▸ PAGE TEXT
Background

Ubiquitous saprophytic molds, Aspergillus species are common on decaying material throughout the world. More than 900 species are included in the genus Aspergillus. The agent responsible for more than 90% of human infections is Aspergillus fumigatus. Aspergillus flavus accounts for about 10% of invasive disease; Aspergillus niger and Aspergillus terreus each are responsible for approximately 2% of all invasive diseases. Other pathogens of interest include Aspergillus amstelodami, Aspergillus avenaceus, Aspergillus caesiellus, Aspergillus carneus, Aspergillus clavatus, Aspergillus oryzae, Aspergillus versicolor, and Aspergillus wentii. The most common cause of sinusitis is A flavus; the predominant cause of otomycosis is A niger.

Aspergillus species are characterized by dichotomously branching septate hyphae. Conidiophores are tubular structures arising from the hyphae, and the terminal ends of these widen to form vesicles. Spores or conidia are formed from long chains of sterigmata, which cover these vesicles. Abundant sporulation is demonstrated by every conidial head producing numerous conidia. These conidia are easily airborne, and their small size (ie, 2-3 µm) aids access to the lower respiratory tract. Characteristically, A fumigatus organisms are identified by the morphology of the conidia and conidiophores. A fumigatus organisms have green echinulate conidia produced basipetally from greenish phialides.

Pathophysiology

In most patients, the respiratory tract is the usual portal of entry and site of infection. Disease is classified by the site involved within the respiratory tract and by the extent of mycelial colonization or invasion of tissue, both of which are influenced by the host's immune status. Allergic disease (eg, allergic sinusitis, asthma, alveolitis) occurs following repeated exposure to Aspergillus conidia or antigens in patients without mycelial colonization or invasion. In contrast, allergic bronchopulmonary aspergillosis (ABPA), aspergilloma, and invasive aspergillosis syndrome involve mycelial growth in the body of the host.

Noninvasive aspergillosis is usually seen in immunocompetent individuals, whereas invasive aspergillosis is seen in immunocompromised patients.^[1]Noninvasive disease usually manifests as allergic bronchopulmonary aspergillosis, aspergilloma, and allergic sinusitis, whereas invasive disease can lead to widespread organ involvement, including pulmonary, cerebral, ocular, and cutaneous disease.

▸ APPLY WHAT YOU READ
a - Answer these from the Aspergillus page:
(i) What share of human infections does Aspergillus fumigatus cause?
(ii) How large are the conidia?
(iii) In which patients is invasive aspergillosis seen?
b - Does each statement agree with the Aspergillus page? Give yes or no and quote the words that decide it.
(i) Aspergillus niger is the most common cause of sinusitis.
(ii) Allergic disease occurs in patients without mycelial colonization or invasion.
(iii) Fewer than 500 species make up the genus Aspergillus.
c - Could you proceed with the Aspergillus page, picking up after its last sentence?
The material after this point is separate from the Aspergillus page.

▸ RECORDS

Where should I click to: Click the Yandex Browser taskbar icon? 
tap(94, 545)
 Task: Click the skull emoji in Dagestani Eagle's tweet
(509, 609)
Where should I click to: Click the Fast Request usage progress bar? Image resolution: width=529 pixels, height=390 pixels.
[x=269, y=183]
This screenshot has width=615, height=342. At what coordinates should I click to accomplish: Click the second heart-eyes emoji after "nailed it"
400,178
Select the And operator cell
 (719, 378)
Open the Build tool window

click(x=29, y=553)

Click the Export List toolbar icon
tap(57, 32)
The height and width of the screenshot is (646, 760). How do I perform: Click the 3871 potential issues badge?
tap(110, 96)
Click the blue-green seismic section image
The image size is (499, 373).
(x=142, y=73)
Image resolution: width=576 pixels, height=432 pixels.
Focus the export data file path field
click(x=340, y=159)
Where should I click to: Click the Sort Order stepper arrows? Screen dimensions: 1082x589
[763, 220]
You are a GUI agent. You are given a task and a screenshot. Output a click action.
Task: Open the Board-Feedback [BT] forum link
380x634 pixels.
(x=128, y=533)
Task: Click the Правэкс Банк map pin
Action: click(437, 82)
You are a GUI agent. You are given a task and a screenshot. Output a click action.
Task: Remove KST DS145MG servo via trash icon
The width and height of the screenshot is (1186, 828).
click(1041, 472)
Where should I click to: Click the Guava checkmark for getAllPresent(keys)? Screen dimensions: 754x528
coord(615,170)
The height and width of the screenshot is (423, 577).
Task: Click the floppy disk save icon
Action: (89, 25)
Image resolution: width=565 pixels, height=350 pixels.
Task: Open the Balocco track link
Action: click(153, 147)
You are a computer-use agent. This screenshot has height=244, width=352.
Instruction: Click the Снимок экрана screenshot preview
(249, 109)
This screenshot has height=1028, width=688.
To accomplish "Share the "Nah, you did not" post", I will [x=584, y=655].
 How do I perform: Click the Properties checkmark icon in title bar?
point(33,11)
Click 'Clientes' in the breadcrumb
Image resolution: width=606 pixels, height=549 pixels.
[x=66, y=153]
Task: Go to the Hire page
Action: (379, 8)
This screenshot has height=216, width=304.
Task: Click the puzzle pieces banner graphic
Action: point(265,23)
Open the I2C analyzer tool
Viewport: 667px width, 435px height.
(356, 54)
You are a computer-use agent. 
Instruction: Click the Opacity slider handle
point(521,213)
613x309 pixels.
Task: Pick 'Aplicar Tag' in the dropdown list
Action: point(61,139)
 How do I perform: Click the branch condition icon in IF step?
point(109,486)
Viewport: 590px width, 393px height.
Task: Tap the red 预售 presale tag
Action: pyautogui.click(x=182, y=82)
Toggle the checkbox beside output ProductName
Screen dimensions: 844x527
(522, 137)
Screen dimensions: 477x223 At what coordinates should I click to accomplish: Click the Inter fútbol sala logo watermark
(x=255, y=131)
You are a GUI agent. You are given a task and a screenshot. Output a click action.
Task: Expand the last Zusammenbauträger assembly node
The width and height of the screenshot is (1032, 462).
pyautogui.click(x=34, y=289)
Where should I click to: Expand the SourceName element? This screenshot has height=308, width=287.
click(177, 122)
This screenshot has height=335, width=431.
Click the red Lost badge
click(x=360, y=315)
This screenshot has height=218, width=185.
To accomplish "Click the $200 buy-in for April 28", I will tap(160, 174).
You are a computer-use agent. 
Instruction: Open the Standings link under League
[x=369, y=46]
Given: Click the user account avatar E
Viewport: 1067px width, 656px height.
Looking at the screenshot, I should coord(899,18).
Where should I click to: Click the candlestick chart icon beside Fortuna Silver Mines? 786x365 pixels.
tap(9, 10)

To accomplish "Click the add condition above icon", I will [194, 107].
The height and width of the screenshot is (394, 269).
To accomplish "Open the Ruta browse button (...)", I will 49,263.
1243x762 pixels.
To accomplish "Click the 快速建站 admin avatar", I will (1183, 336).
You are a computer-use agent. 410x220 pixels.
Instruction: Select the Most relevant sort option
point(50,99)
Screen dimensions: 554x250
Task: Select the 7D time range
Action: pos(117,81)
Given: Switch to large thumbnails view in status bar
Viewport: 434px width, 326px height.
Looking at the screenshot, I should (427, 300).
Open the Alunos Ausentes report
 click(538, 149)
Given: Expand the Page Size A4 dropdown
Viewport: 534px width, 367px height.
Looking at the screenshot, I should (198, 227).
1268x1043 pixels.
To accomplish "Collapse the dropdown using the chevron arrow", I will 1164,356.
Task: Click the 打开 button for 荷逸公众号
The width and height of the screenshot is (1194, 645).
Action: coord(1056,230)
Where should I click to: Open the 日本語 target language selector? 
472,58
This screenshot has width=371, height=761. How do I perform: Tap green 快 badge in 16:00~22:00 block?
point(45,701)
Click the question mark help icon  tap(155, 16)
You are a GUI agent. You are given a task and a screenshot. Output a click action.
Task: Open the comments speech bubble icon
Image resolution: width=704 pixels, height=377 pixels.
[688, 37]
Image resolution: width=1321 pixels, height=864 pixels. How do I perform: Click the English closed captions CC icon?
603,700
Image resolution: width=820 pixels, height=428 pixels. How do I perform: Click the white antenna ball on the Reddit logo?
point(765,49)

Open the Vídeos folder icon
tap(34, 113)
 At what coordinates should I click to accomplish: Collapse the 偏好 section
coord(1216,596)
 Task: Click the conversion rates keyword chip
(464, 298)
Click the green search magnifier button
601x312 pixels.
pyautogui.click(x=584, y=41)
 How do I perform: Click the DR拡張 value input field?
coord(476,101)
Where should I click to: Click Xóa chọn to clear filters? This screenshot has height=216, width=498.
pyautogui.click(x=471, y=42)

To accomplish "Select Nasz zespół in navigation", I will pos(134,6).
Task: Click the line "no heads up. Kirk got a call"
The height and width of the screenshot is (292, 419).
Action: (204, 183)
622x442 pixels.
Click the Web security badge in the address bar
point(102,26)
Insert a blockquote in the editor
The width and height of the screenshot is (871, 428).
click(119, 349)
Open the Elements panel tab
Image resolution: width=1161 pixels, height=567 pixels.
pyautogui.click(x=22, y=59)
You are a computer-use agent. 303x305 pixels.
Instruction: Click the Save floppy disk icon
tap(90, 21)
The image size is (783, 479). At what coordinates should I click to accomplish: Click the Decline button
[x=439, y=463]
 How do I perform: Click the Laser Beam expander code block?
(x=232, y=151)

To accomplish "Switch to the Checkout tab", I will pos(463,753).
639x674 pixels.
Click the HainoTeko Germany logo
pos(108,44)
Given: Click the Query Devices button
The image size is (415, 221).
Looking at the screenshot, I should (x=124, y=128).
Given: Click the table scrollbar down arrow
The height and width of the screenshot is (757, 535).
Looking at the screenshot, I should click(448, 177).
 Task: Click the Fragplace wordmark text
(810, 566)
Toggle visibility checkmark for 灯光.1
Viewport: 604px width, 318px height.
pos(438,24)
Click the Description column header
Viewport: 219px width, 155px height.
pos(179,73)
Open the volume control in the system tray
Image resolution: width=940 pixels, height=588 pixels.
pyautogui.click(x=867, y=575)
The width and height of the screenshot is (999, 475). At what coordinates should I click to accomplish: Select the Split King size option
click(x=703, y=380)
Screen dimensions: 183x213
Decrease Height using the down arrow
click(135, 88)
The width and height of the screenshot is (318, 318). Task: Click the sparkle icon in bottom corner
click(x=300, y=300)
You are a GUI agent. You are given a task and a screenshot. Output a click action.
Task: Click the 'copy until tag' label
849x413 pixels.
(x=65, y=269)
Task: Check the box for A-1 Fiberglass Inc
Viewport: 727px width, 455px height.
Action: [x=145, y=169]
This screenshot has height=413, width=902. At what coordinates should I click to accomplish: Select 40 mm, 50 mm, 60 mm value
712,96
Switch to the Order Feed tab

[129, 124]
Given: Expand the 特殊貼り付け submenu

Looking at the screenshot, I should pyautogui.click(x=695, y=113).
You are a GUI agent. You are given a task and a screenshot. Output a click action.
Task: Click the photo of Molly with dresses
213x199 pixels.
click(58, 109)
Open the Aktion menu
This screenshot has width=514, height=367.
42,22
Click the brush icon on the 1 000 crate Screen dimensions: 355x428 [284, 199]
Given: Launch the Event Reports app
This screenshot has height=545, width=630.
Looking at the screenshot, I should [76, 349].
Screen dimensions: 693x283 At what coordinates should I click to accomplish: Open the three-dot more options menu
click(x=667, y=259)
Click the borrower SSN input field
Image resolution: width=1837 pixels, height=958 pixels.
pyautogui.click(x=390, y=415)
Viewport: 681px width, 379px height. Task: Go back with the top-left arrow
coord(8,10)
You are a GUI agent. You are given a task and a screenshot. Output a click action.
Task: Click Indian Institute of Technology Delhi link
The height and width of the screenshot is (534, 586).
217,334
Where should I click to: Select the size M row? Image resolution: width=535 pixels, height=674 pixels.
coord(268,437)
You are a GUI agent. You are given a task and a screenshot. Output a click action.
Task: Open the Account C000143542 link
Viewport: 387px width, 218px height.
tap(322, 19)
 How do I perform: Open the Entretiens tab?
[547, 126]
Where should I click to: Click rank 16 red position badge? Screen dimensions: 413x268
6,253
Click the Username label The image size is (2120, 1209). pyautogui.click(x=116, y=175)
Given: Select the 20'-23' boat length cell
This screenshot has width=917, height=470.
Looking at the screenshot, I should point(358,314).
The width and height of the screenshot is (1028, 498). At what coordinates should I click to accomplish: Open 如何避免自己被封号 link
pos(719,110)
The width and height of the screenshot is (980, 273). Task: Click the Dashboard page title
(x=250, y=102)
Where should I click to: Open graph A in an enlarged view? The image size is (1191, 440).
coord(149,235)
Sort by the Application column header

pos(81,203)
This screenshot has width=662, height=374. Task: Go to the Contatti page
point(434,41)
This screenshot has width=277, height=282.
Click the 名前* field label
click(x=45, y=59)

▸ REPLIES
a -
(i) More than 90%.
(ii) 2-3 µm.
(iii) Immunocompromised patients.

b -
(i) No: "The most common cause of sinusitis is A flavus"
(ii) Yes: "Allergic disease (eg, allergic sinusitis, asthma, alveolitis) occurs following repeated exposure to Aspergillus conidia or antigens in patients without mycelial colonization or invasion."
(iii) No: "More than 900 species are included in the genus Aspergillus."

c -
The histopathologic/cytopathologic view of invasive aspergillosis from a needle aspiration or biopsy demonstrates septate acutely branching hyphae or spherule formation (filamentous fungi without yeast forms), with evidence of associated tissue damage (either microscopically or unequivocally by imaging). Probable cases of invasive aspergillosis have been defined to include those with a clinically documented site of infection, and a culture from this site positive for Aspergillus species. Clinically documented infection is defined when fever is accompanied by cellulitis, sinusitis, pneumonia, or esophagitis. Possible invasive aspergillosis is defined as a clinically documented infection with undetermined microbiological etiology that did not respond to antibacterial therapy during persistent neutropenia.

Allergic bronchopulmonary aspergillosis

The pathogenesis of ABPA involves allergic reactions to Aspergillus species. Patients with chronic respiratory disease (eg, asthma, cystic fibrosis [CF]) may trap A fumigatus in their tenacious secretions, leading to an immune response that exacerbates their respiratory symptoms. Chronic mucosal colonization with A fumigatus causes elevated immunoglobulin G (IgG) and immunoglobulin E (IgE) levels, which lead to recurrent bronchospasm. ABPA occurs in 1-2% of patients with asthma and in 11% of patients with CF.

Aspergilloma

Aspergilloma is a nonallergic colonization by Aspergillus species in patients who are immunocompetent. Preexisting pulmonary cavities form a nidus for aspergilloma. These include cavities caused by tuberculosis, sarcoidosis, and chronically obstructed paranasal sinuses.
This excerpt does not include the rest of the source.